▶ To be done:
A – Transcribe the passage of the meat-freezing article below, starting with "Freeze Fresh Eats" and going on through "it is thawed.".
B – Using the meat-freezing article below, state whether each statement agrees with it, answering yes or no and quoting the words that decide it: (i) freezer burn happens when moisture on the meat's surface sublimates; (ii) freezer burn can be stopped completely; (iii) the writer's mother froze meat on the day she bought it.

== Selected excerpt ==

Frozen Meat


To Freeze or Not To Freeze Meat - Every Thing You Need To Know

I have bought more delicious, custom-cut, responsibly raised meat than I can eat this week from my favourite neighbourhood butcher. Do I take the risk of it going bad, or can I put it in the freezer and hope for the best?

Always know your enemy

First thing firsts, you have to know what attracts that pesky boogieman of the icebox, freezer burn. Freezer burn occurs when meat surface moisture sublimates. Okay, that is a fancy way of saying turns from a solid, into a gas.

As a frozen, piece of meat loses its moisture, the meat gets discoloured and dry, creating microscopic pockets that cause chalky, hard texture and off-flavours. You cannot stop freezer burn; it is one of those pesky laws of physics. But you can slow it down, there is 5 freezer do’s and don’ts to make sure your preserve your meats as best as possible.

Freeze Fresh Eats

This might look obvious, but even my mother froze her meat the day before expiration, rather than the day she bought it. A freezer or refrigerator is not a time machine. If you freeze ground beef that is about to go bad, chances are you’ll have rotten meat when it is thawed.

===
== Excerpted data ==

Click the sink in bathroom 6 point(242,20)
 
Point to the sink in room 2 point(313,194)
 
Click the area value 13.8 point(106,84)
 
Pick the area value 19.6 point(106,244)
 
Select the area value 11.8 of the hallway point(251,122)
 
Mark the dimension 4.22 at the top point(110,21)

===
== Excerpted data ==

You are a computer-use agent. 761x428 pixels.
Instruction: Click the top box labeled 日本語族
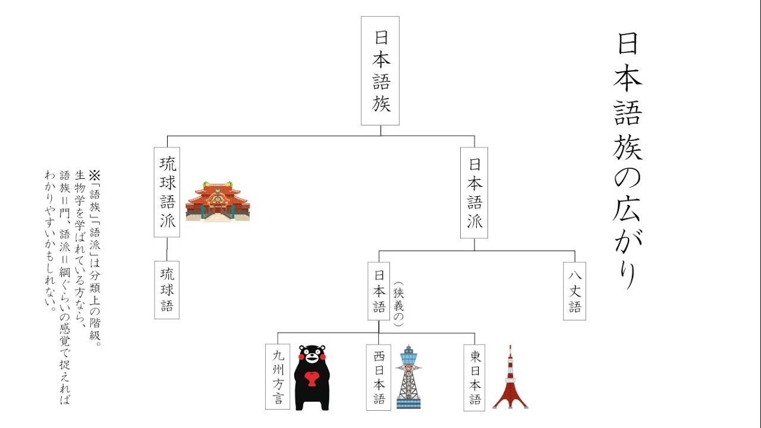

===
== Excerpted data ==

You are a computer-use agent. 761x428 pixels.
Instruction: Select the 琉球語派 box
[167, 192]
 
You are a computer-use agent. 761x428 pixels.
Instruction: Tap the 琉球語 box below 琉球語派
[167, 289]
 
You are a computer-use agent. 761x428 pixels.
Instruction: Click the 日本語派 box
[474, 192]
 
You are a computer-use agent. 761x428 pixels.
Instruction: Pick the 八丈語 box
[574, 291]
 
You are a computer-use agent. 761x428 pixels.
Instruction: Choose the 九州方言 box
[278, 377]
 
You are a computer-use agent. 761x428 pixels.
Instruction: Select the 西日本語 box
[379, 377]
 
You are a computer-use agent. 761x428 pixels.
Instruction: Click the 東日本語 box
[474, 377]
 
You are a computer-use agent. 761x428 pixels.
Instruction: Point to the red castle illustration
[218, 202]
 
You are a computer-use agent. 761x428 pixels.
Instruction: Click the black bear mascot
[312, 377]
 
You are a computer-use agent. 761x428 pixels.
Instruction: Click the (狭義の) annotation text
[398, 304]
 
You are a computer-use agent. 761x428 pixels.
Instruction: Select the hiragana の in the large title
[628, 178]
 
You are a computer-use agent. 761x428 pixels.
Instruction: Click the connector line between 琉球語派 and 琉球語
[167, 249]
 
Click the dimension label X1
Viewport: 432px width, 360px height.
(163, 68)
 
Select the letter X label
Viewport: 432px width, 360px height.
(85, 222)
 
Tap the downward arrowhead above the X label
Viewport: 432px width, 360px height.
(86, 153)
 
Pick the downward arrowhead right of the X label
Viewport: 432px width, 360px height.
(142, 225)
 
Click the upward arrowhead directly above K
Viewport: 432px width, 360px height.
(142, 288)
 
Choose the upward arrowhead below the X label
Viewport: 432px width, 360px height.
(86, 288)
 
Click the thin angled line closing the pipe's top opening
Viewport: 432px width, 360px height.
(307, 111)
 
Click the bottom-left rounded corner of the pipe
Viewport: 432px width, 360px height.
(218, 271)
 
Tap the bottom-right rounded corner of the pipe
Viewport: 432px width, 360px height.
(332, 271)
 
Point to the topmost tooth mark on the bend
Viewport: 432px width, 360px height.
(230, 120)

===

▶ Exercise answers:
A –
Freeze Fresh Eats

This might look obvious, but even my mother froze her meat the day before expiration, rather than the day she bought it. A freezer or refrigerator is not a time machine. If you freeze ground beef that is about to go bad, chances are you’ll have rotten meat when it is thawed.

B –
(i) Yes: "Freezer burn occurs when meat surface moisture sublimates."
(ii) No: "You cannot stop freezer burn"
(iii) No: "even my mother froze her meat the day before expiration, rather than the day she bought it."